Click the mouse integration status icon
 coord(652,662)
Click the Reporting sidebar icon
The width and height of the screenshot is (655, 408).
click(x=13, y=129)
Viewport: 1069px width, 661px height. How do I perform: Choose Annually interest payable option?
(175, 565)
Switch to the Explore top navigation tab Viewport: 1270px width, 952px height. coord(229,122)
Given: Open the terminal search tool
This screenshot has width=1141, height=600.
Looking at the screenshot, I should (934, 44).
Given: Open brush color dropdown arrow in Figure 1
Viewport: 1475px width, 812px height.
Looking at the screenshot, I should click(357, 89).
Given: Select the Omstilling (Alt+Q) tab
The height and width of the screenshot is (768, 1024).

What is needed - Count how many lines of the material above contain the string "icon". Reply with the number alone.

Final answer - 2